Au-delà de la lutte contre la désinformation, cette démarche vise aussi à former des citoyens capables de s’informer de manière autonome et responsable. Dans un environnement numérique où chacun peut devenir à la fois consommateur et diffuseur d’information, développer l’esprit critique apparaît également comme une nécessité. «Développer l’esprit critique signifie apprendre à se poser des questions avant de croire ou de partager une information : qui est la source ? Est-ce crédible ? D’autres médias en parlent-ils » ?, précise le responsable de « SaoCheck. Certains indices peuvent d’ailleurs alerter les citoyens sur la fiabilité d’une information. Un message très alarmiste qui incite à partager immédiatement, l’absence de sources identifiables ou encore un document présenté comme officiel mais contenant des erreurs sont autant de signaux qui doivent inciter à la prudence. Quelques réflexes simples peuvent également contribuer à limiter la propagation des rumeurs : vérifier l’origine de l’information, consulter plusieurs sources fiables, regarder la date de publication ou encore s’assurer que le contenu n’est pas sorti de son contexte. « Un principe simple peut guider chacun. Si je ne suis pas sûr qu’une information est vraie, je ne la partage pas », insiste Denis Ngardiguina.

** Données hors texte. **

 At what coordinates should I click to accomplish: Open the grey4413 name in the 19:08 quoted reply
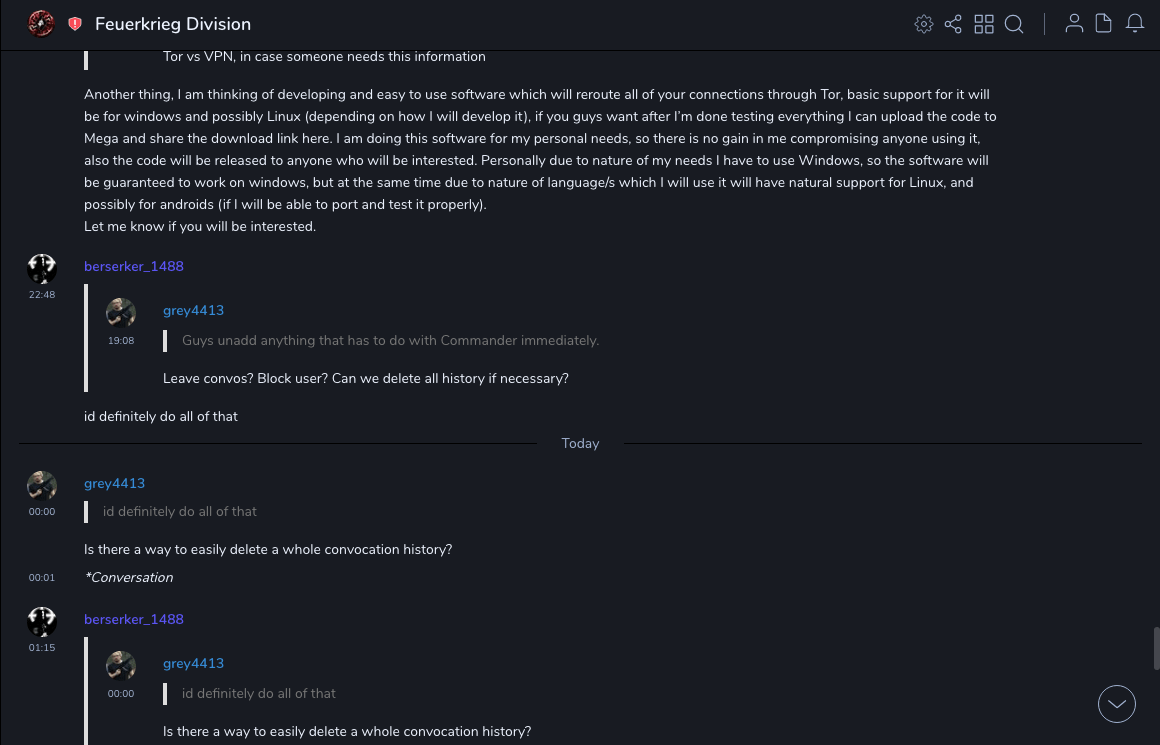193,311
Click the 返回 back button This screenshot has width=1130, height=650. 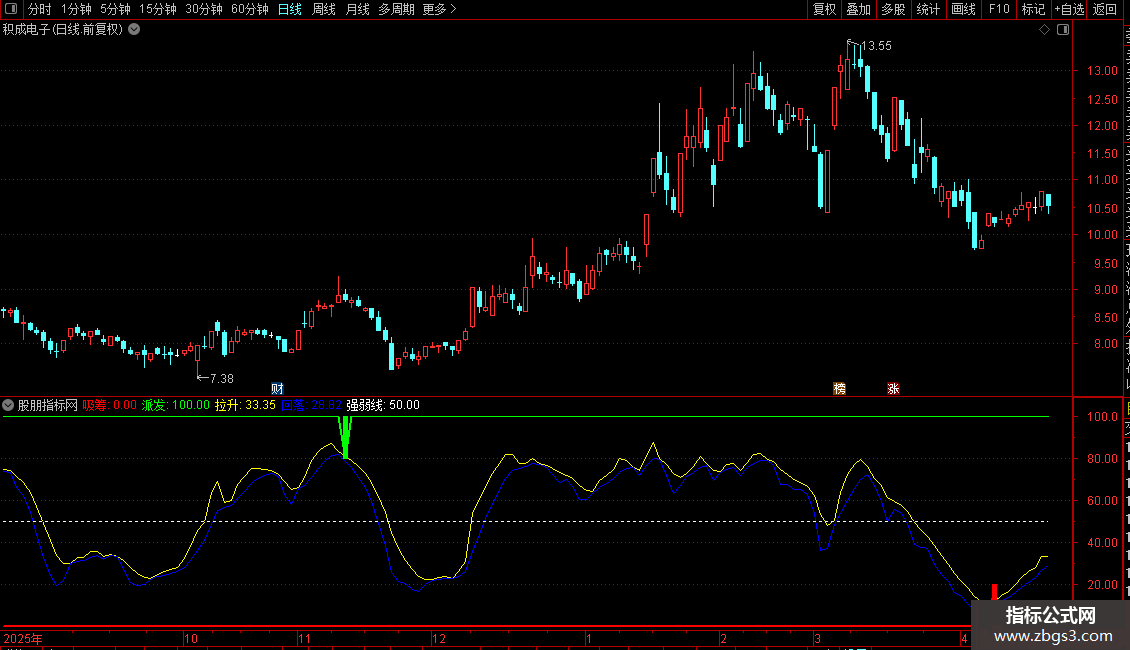pos(1105,9)
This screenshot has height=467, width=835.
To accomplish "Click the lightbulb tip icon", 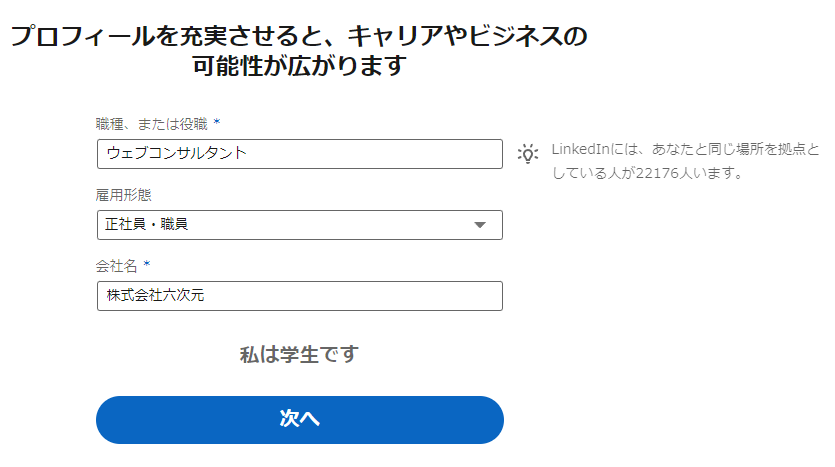I will (x=528, y=154).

Une responsabilité collective
Les institutions éducatives ont également un rôle important à jouer dans cette lutte. Les écoles, universités et organisations éducatives peuvent intégrer dans leurs programmes des activités visant à apprendre aux jeunes à analyser l’information et à vérifier les sources. Des ateliers de fact-checking, l’analyse de cas de fausses informations ou des exercices de vérification peuvent ainsi aider les élèves et les étudiants à mieux comprendre les mécanismes de manipulation de l’information.

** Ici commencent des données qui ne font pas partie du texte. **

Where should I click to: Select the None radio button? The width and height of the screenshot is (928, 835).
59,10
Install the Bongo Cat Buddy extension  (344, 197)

Les médias professionnels sont, eux aussi, appelés à jouer un rôle central. Face à la multiplication des rumeurs, les journalistes ont la responsabilité de produire une information vérifiée, rigoureuse et contextualisée. Ils peuvent également contribuer à la lutte contre la désinformation en expliquant les rumeurs, en les vérifiant publiquement et en sensibilisant le public aux méthodes de manipulation de l’information. Pour Denis Ngardiguina, la lutte contre la désinformation est une responsabilité collective. Chaque citoyen peut contribuer à limiter la propagation des fausses informations en adoptant un comportement responsable face aux contenus qu’il consomme et partage. « Lorsqu’une information douteuse circule, il est possible de partager des sources fiables ou d’expliquer calmement pourquoi elle est incorrecte », explique-t-il. Dans un contexte où l’information circule à grande vitesse, la vigilance de chacun devient essentielle. « Avant de cliquer sur « partager », prenons quelques secondes pour vérifier et réfléchir. Une information vérifiée renforce toujours la société, tandis qu’une fausse information peut la fragiliser », conclut le spécialiste.